(Part two in a series on "statistical bias", "inductive bias", and "cognitive bias".)

Suppose that you see a swan for the first time, and it is white.  It does not follow logically that the next swan you see must be white, but white seems like a better guess than any other color.  A machine learning algorithm of the more rigid sort, if it sees a single white swan, may thereafter predict that any swan seen will be white.  But this, of course, does not follow logically - though AIs of this sort are often misnamed "logical".  For a purely logical reasoner to label the next swan white as a deductive conclusion, it would need an additional assumption:  "All swans are the same color."  This is a wonderful assumption to make if all swans are, in reality, the same color; otherwise, not so good.  Tom Mitchell's Machine Learning defines the inductive bias of a machine learning algorithm as the assumptions that must be added to the observed data to transform the algorithm's outputs into logical deductions.

A more general view of inductive bias would identify it with a Bayesian's prior over sequences of observations...

Consider the case of an urn filled with red and white balls, from which we are to sample without replacement.  I might have prior information that the urn contains 5 red balls and 5 white balls.  Or, I might have prior information that a random number was selected from a uniform distribution between 0 and 1, and this number was then used as a fixed probability to independently generate a series of 10 balls.  In either case, I will estimate a 50% probability that the first ball is red, a 50% probability that the second ball is red, etc., which you might foolishly think indicated the same prior belief.  But, while the marginal probabilities on each round are equivalent, the probabilities over sequences are different.  In the first case, if I see 3 red balls initially, I will estimate a probability of 2/7 that the next ball will be red.  In the second case, if I see 3 red balls initially, I will estimate a 4/5 chance that the next ball will be red (by Laplace's Law of Succession, thus named because it was proved by Thomas Bayes).  In both cases we refine our future guesses based on past data, but in opposite directions, which demonstrates the importance of prior information.

Suppose that your prior information about the urn is that a monkey tosses balls into the urn, selecting red balls with 1/4 probability and white balls with 3/4 probability, each ball selected independently.  The urn contains 10 balls, and we sample without replacement.  (E. T. Jaynes called this the "binomial monkey prior".)  Now suppose that on the first three rounds, you see three red balls.  What is the probability of seeing a red ball on the fourth round?

First, we calculate the prior probability that the monkey tossed 0 red balls and 10 white balls into the urn; then the prior probability that the monkey tossed 1 red ball and 9 white balls into the urn; and so on.  Then we take our evidence (three red balls, sampled without replacement) and calculate the likelihood of seeing that evidence, conditioned on each of the possible urn contents.  Then we update and normalize the posterior probability of the possible remaining urn contents.  Then we average over the probability of drawing a red ball from each possible urn, weighted by that urn's posterior probability.  And the answer is... (scribbles frantically for quite some time)... 1/4!

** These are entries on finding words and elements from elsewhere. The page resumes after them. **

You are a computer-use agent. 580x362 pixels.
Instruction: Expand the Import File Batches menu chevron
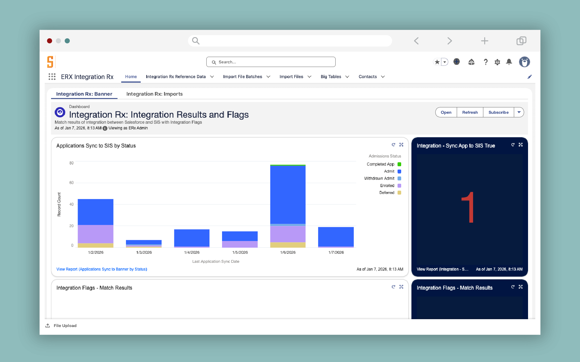click(268, 77)
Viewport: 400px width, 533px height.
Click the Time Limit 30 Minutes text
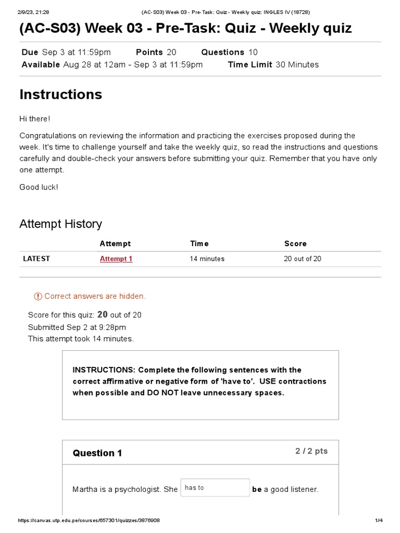coord(273,65)
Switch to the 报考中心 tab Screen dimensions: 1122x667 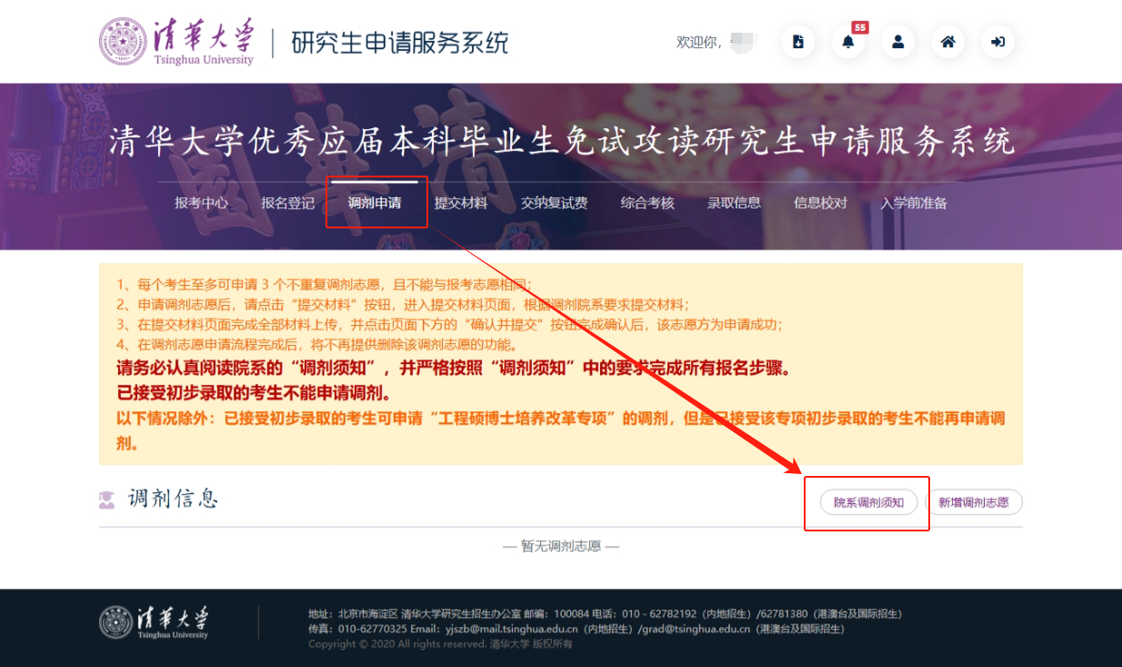[x=201, y=203]
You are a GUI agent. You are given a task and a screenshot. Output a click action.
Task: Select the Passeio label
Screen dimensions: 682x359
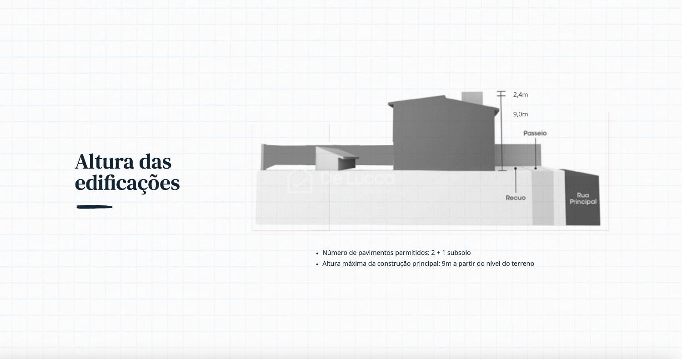535,133
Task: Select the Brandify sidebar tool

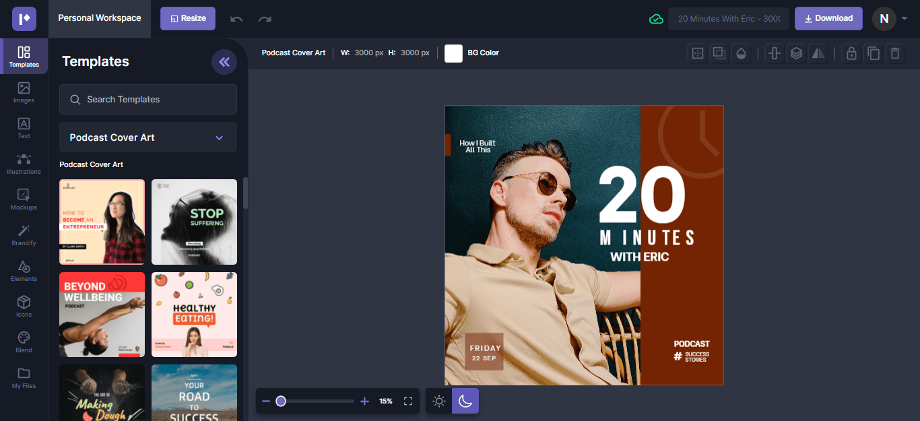Action: [24, 235]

Of course it's 1/4.  We specified that each ball was independently tossed into the urn, with a known 1/4 probability of being red.  Imagine that the monkey is tossing the balls to you, one by one; if it tosses you a red ball on one round, that doesn't change the probability that it tosses you a red ball on the next round.  When we withdraw one ball from the urn, it doesn't tell us anything about the other balls in the urn.

If you start out with a maximum-entropy prior, then you never learn anything, ever, no matter how much evidence you observe.  You do not even learn anything wrong - you always remain as ignorant as you began.

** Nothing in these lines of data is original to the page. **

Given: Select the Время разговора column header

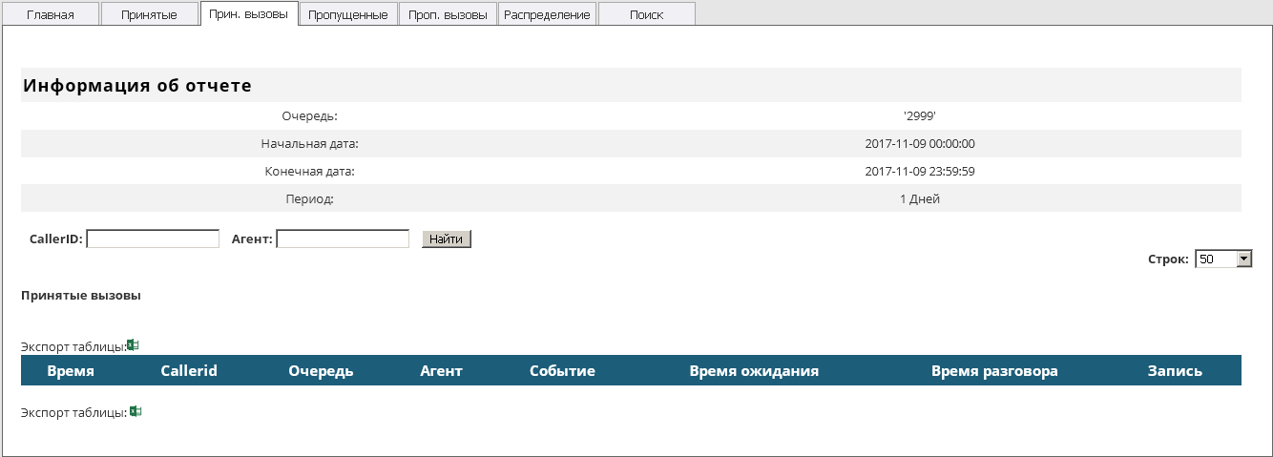Looking at the screenshot, I should [994, 371].
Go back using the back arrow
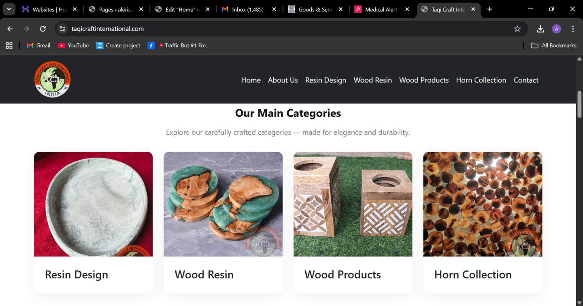Viewport: 583px width, 306px height. coord(10,29)
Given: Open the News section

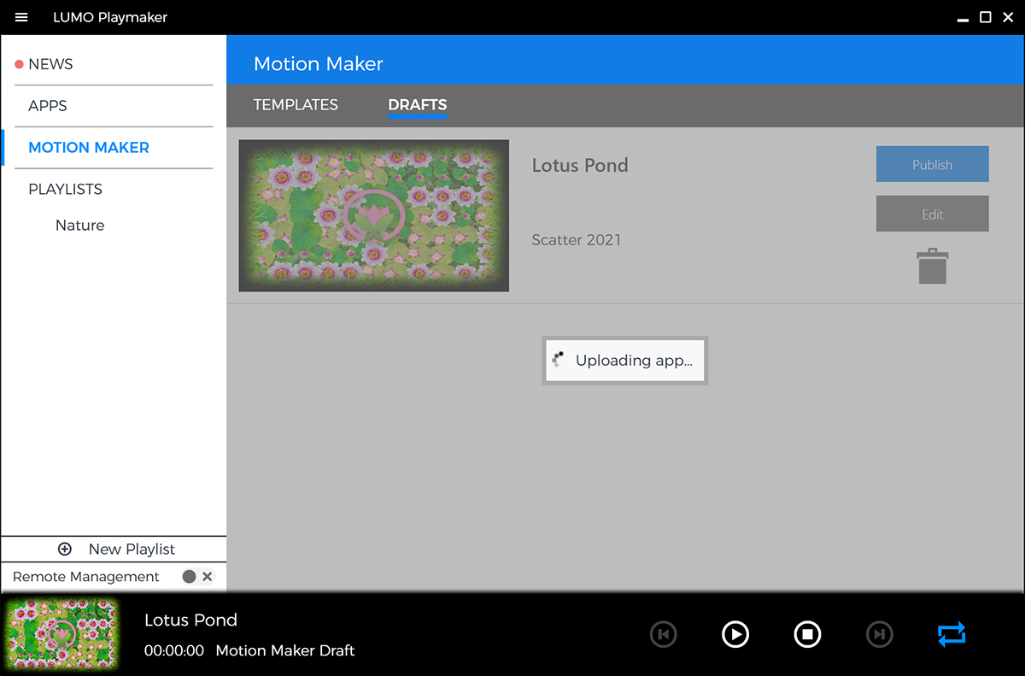Looking at the screenshot, I should [50, 64].
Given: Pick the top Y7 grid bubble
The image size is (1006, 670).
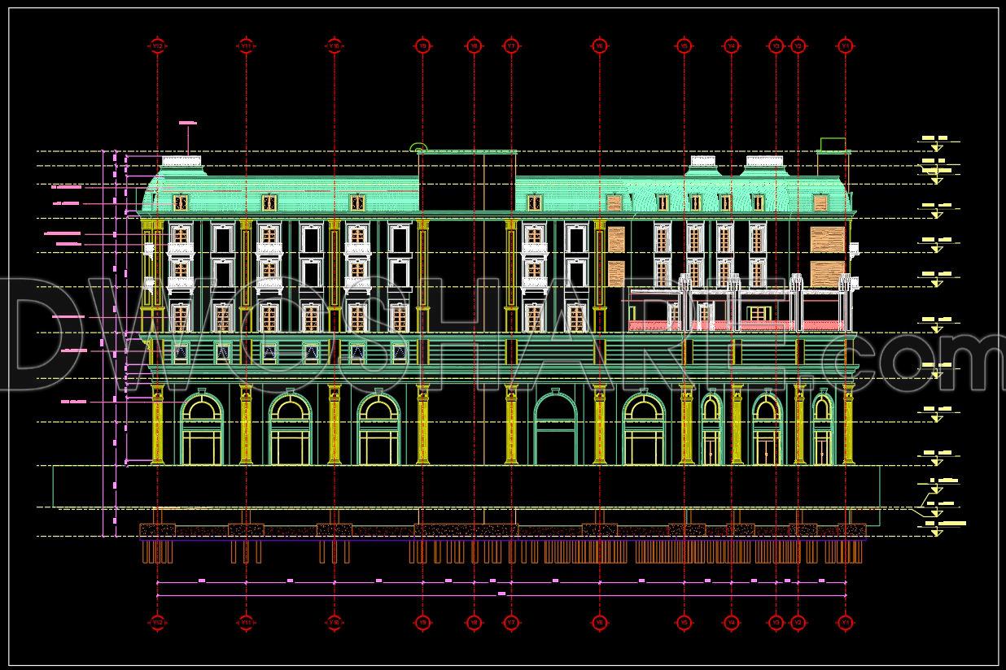Looking at the screenshot, I should [510, 46].
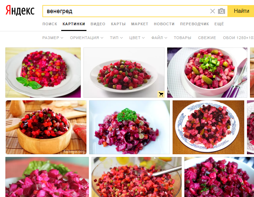Switch to the ВИДЕО tab

[x=98, y=24]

The more inductive bias you have, the faster you learn to predict the future, but only if your inductive bias does in fact concentrate more probability into sequences of observations that actually occur.  If your inductive bias concentrates probability into sequences that don't occur, this diverts probability mass from sequences that do occur, and you will learn more slowly, or not learn at all, or even - if you are unlucky enough - learn in the wrong direction.

Inductive biases can be probabilistically correct or probabilistically incorrect, and if they are correct, it is good to have as much of them as possible, and if they are incorrect, you are left worse off than if you had no inductive bias at all.  Which is to say that inductive biases are like any other kind of belief; the true ones are good for you, the bad ones are worse than nothing.  In contrast, statistical bias is always bad, period - you can trade it off against other ills, but it's never a good thing for itself.  Statistical bias is a systematic direction in errors; inductive bias is a systematic direction in belief revisions.

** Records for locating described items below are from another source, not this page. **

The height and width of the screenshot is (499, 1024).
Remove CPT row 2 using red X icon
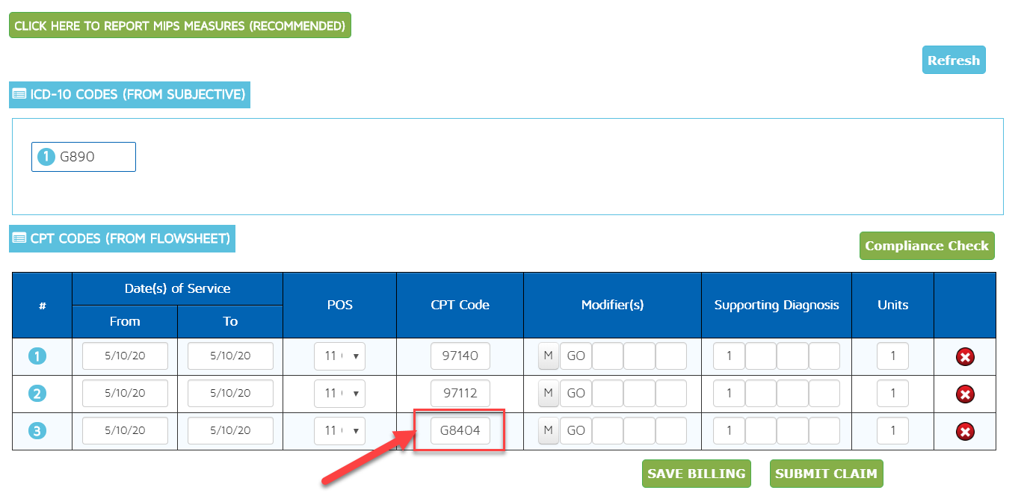click(965, 394)
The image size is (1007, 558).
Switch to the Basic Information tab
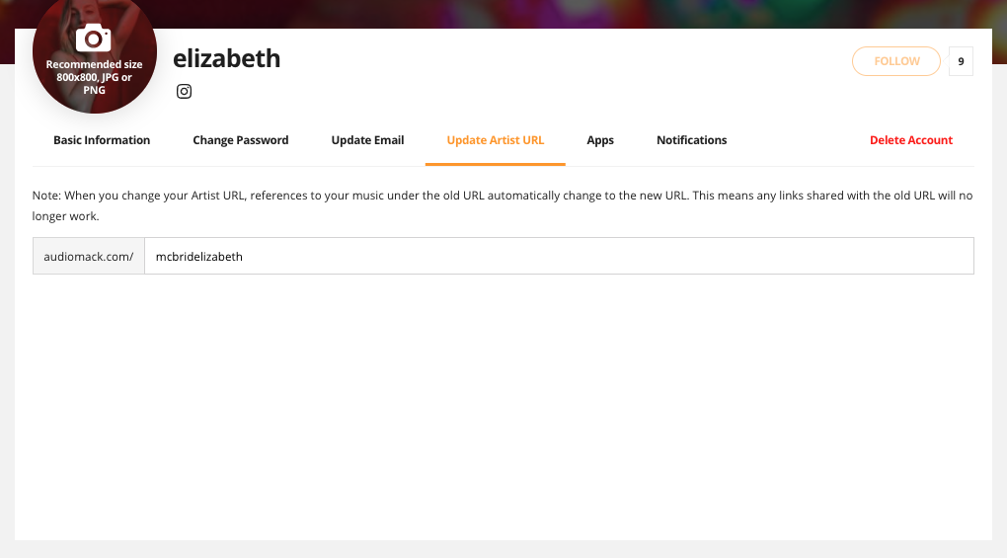pos(102,140)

As the example of maximum entropy demonstrates, without a direction to your belief revisions, you end up not revising your beliefs at all.  No future prediction based on past experience follows as a matter of strict logical deduction.  Which is to say:  All learning is induction, and all induction takes place through inductive bias.

Why is inductive bias called "bias"?  Because it has systematic qualities, like a statistical bias?  Because it is a form of pre-evidential judgment, which resembles the word "prejudice", which resembles the political concept of bias?  Damned if I know, really - I'm not the one who decided to call it that.  Words are only words; that's why humanity invented mathematics.

24 comments, sorted by
magical algorithm
Highlighting new comments since Today at 7:03 PM
Select new highlight date
Why is inductive bias called "bias"?

Because it represents a divergence from an imagined mind of pure emptiness that can learn equally well in any environment.

In practice you don't usually know exactly how the balls got into the urn. In that case you have a set of models for what might have happened, with a prior probability distribution over them. As you observe the sequences, you update the probabilities for these models. How does that fit into this inductive bias framework?

(Apologies in advance to the sort-of-off-topic nature of this comment. As you'll see shortly, I had little choice.)

I was wondering, is there an avenue for us non-contributor readers to raise questions we think would be interesting to discuss? As far as I know, there are no public overcoming bias forums or mailing lists where everybody can post. One could ask questions in the comment sections in this blog, but that would be hijacking the commentaries to subjects other than what was actually said in the post - and I believe I've already seen at least one admonishment for a commenter to stick to the topic. Is it best to just post a question in the comments anyway, and trust for one of the regular contributors to make a real post about it if it's deemed interesting enough?

(As for the specific question I had in mind - I was wondering how careful one should be to avoid generalization from fictional evidence [described as a fallacy here, but I'd interprete it as a bias as well - which raises another potentially interesting question, how much overlap is there between fallacies and bias?]. When writing about artificial intelligence, for instance, would it be acceptable to mention Metamorphosis of Prime Intellect as a fictional example of an AI whose "morality programming" breaks down when conditions shift to ones its designer had not thought about? Or would it be better to avoid fictional examples entirely and stick purely to the facts?)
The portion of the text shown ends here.